La risposta di un archeologo al manifesto La storia cambi passo di Carlo Ruta

 

(di Clemente Marconi*)  In una fase della vita sociale e culturale del nostro paese nella quale la storia viene messa esplicitamente in discussione come materia di studio e implicitamente in dubbio come disciplina e insegnamento, il manifesto di Carlo Ruta non può che essere bene accetto, come una ulteriore voce a favore a un anno di distanza dall’iniziativa promossa da Andrea Giardina, Liliana Segre e Andrea Camilleri. Se per i tre promotori di quell’iniziativa era al centro l’idea della storia come un bene comune, e della sua conoscenza come un principio di democrazia e di uguaglianza tra i cittadini, questo nuovo manifesto invita invece la disciplina a ripensarsi e innovarsi, traendo nuova linfa da più stretti rapporti con la scienza e la tecnologia e prendendo esempio al riguardo dall’archeologia.
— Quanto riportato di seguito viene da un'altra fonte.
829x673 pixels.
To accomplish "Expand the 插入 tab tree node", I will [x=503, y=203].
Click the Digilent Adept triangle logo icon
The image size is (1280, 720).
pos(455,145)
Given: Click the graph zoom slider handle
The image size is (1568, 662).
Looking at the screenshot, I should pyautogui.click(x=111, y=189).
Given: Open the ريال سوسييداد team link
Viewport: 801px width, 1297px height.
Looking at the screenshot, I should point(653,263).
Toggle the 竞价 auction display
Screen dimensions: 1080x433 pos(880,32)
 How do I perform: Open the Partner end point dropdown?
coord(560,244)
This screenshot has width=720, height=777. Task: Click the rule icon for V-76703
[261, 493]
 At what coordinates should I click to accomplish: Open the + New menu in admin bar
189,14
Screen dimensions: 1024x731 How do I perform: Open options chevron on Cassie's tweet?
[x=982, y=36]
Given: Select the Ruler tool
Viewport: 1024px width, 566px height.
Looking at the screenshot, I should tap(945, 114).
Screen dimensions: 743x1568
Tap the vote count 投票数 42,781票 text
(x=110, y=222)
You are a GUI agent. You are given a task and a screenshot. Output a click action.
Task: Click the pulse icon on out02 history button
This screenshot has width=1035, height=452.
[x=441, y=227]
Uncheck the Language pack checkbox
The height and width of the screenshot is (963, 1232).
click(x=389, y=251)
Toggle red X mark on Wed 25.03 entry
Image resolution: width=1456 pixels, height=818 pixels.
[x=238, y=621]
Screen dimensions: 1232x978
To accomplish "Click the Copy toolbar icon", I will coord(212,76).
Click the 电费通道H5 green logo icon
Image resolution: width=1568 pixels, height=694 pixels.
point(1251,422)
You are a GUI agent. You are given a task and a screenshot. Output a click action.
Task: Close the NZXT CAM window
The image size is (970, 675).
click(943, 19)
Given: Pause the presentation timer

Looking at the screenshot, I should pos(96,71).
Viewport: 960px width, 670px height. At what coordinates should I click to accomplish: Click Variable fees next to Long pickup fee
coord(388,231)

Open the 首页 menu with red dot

Indubbiamente, l’archeologia ha un ruolo importante del manifesto di Carlo Ruta, e la lettura del documento non può che interessare chi, come me, pratica tale disciplina.

Nel suo manifesto, Carlo Ruta introduce l’archeologia in Scenari che mutano, e la presenta come una disciplina di frontiera, contigua alla storia, ma a differenza di quest’ultima rivoluzionata negli ultimi anni dai progressi della scienza e della tecnologia.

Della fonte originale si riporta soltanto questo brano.